A few days ago, I tweeted out a horribly typo-ridden poll that gained quite a number of votes. It should have read, “During your time training as a teacher, were any ideas presented to you as facts that you now believe to be untrue?”
It is hardly scientific. A sample from people who follow me or who follow people likely to retweet my poll is not a representative sample of the teaching workforce. We are constantly being told that the preoccupations of educators on Twitter are not shared by the majority of teachers and I am inclined to agree. Nevertheless, around 500 responses from people who are at least pretending to be teachers agreed that they had essentially been taught falsehoods.
I wonder whether other professions feel this way about their professional training?
The quality of teacher education is a difficult issue to grasp because it is hard to research the totality of teacher education courses. If I point out, for instance, that a particular university was teaching learning styles in its teacher education courses, at least until very recently, a critic may reasonably suggest that this is a rare exception. We cannot know whether this is typical without wider research and yet it would be hard to collect, digest and synthesise the curriculum materials of lots of different education courses.

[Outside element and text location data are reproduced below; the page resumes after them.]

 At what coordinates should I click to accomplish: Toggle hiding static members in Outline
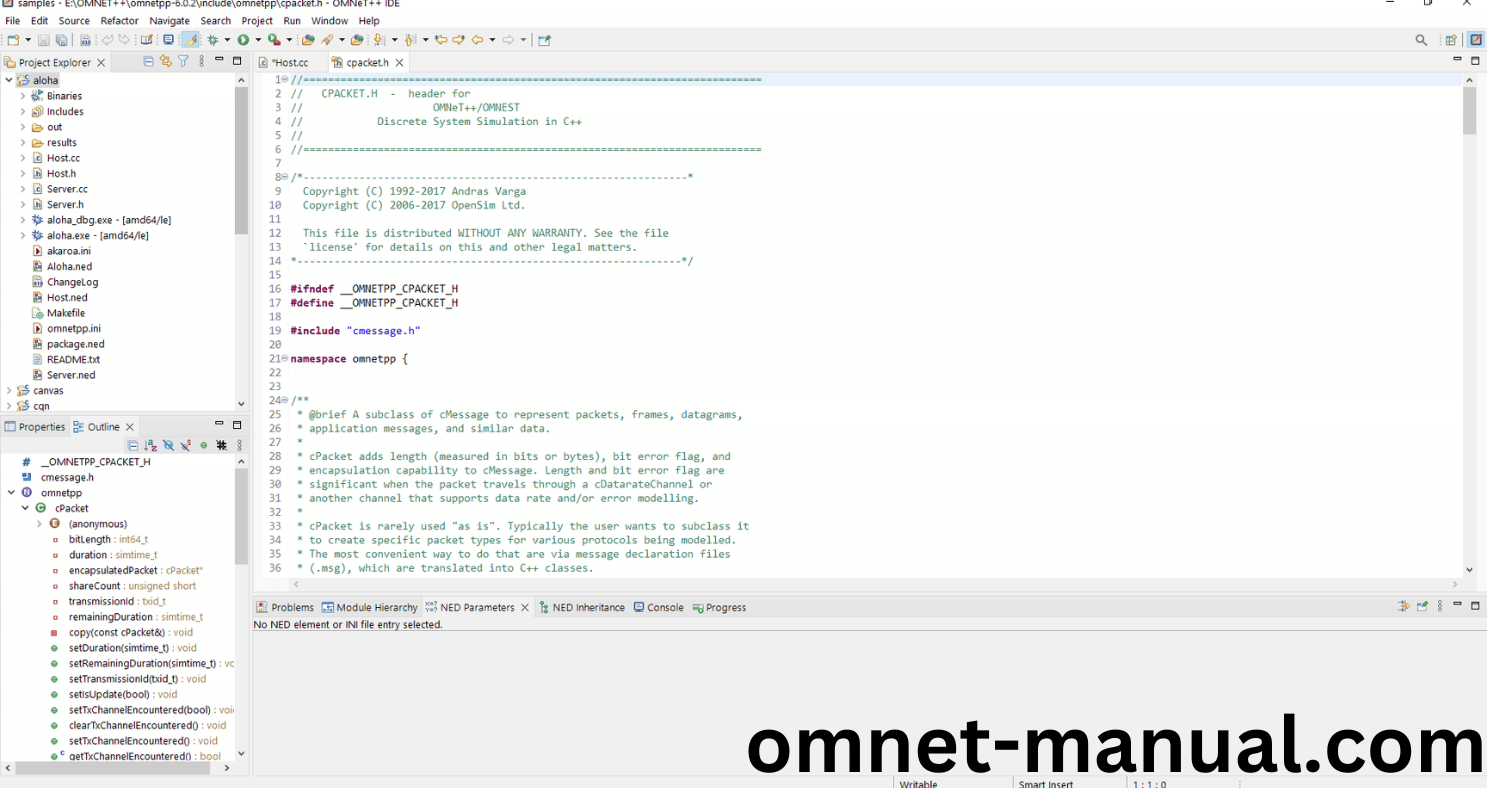[x=184, y=445]
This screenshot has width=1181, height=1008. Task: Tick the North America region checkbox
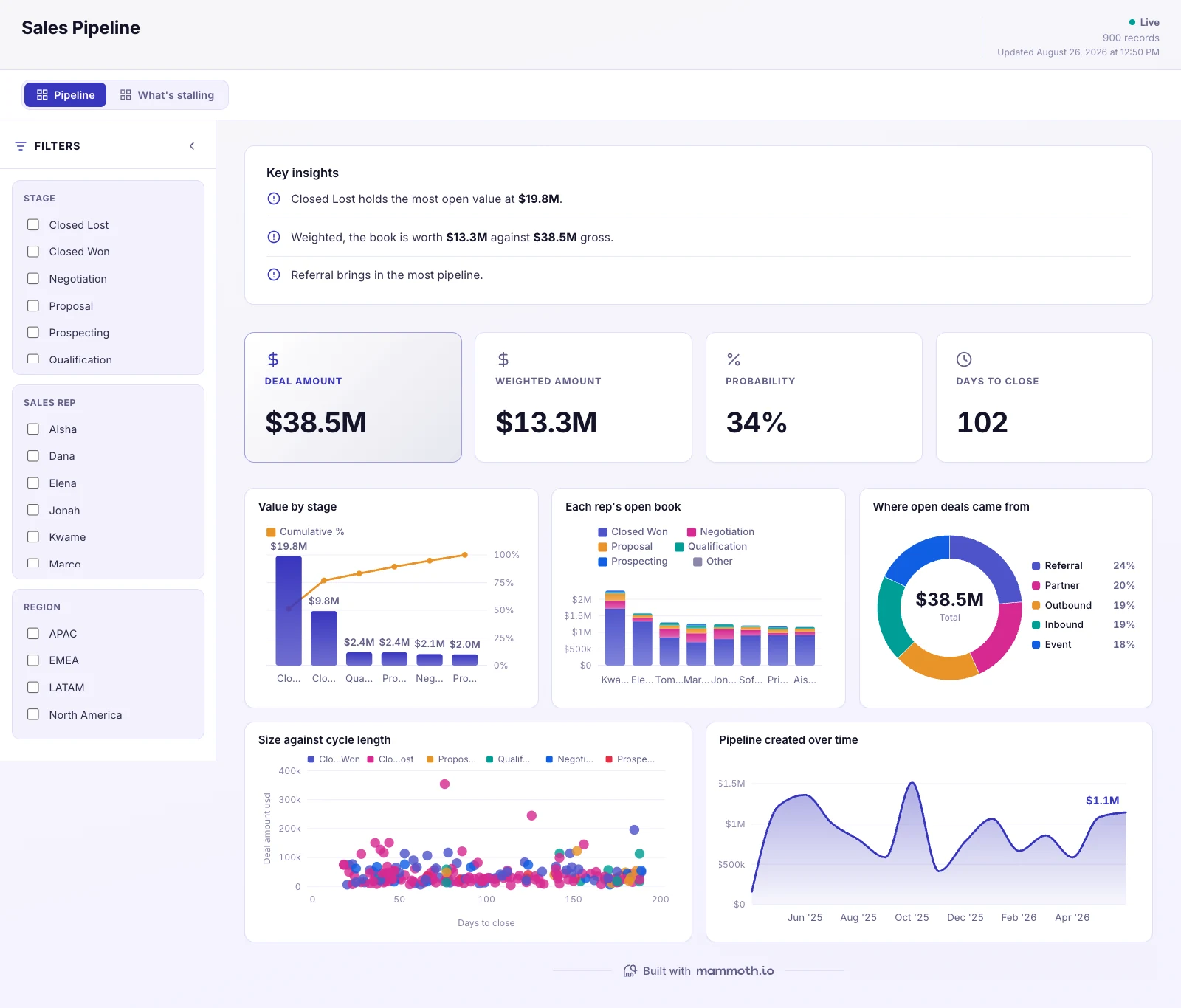(x=33, y=714)
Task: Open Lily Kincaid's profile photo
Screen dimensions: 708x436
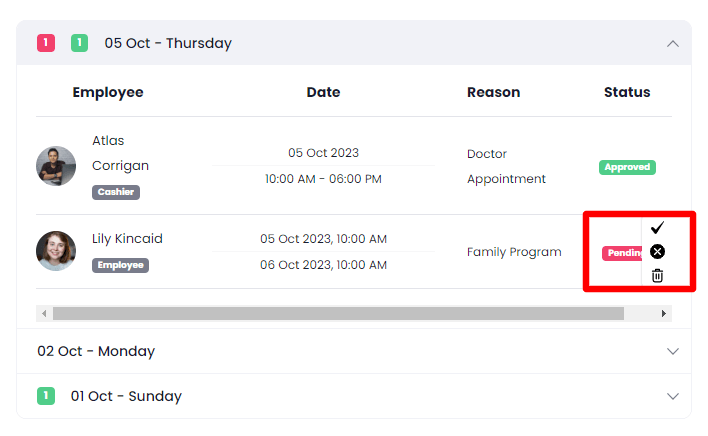Action: pyautogui.click(x=56, y=252)
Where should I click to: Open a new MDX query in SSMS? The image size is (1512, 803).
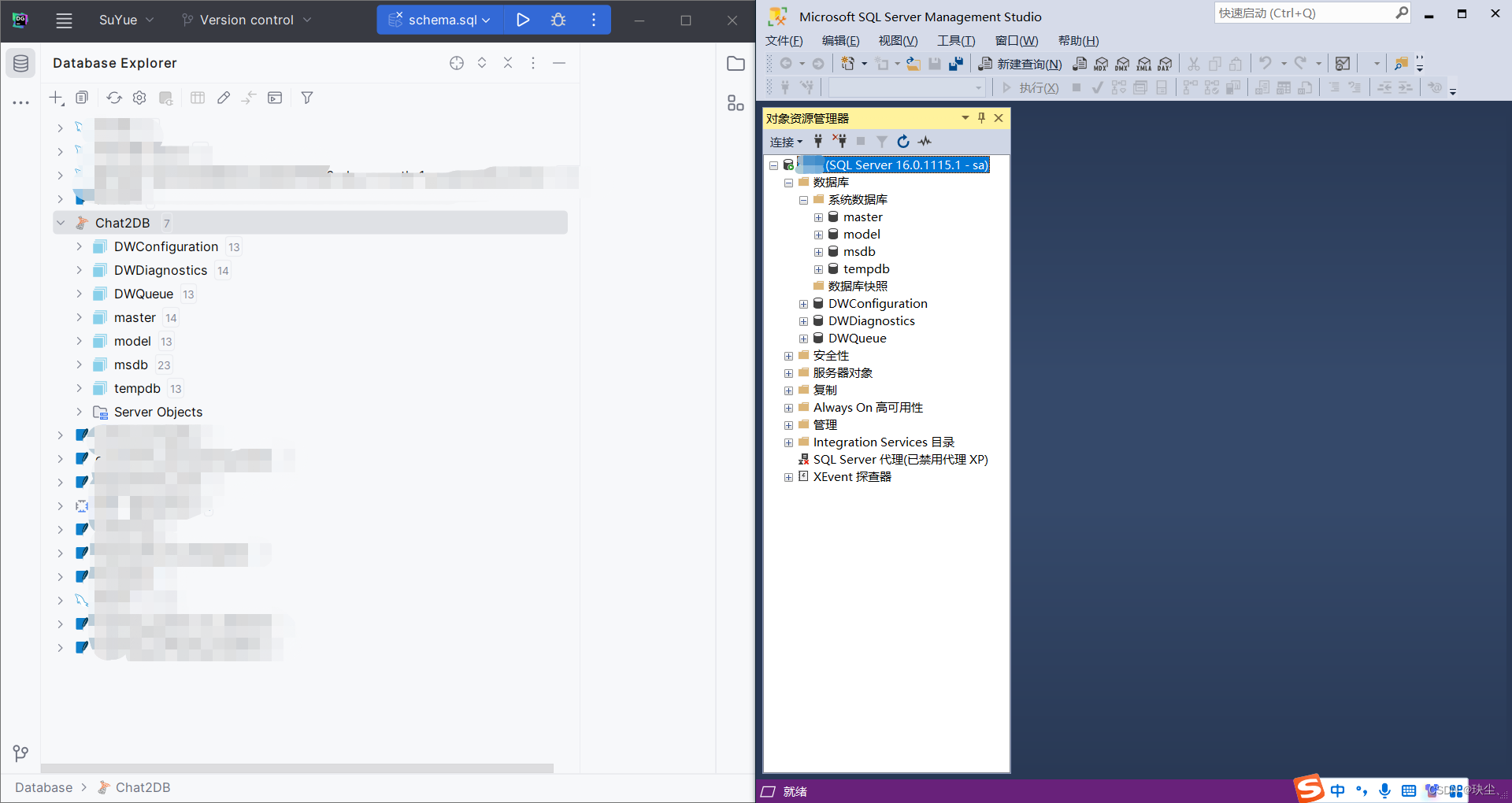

A more systematic way to evaluate the quality of teacher education courses is to survey the knowledge of trainee teachers. We should be able to infer something about the quality of education courses from what new teachers know.
I was reminded of a recent article by Jennifer Stephenson of Macquarie University who sought to review papers published on the knowledge of Australian preservice teachers. Stephenson obtained data from 52 peer-reviewed articles and it makes for depressing reading. The 52 studies identified a number of holes in content knowledge and knowledge of teaching. However, we should avoid drawing firm conclusions because the studies were often limited in scope and in some cases it was not clear that the sample of preservice teachers was representative.
This is an area that clearly needs more rigorous research.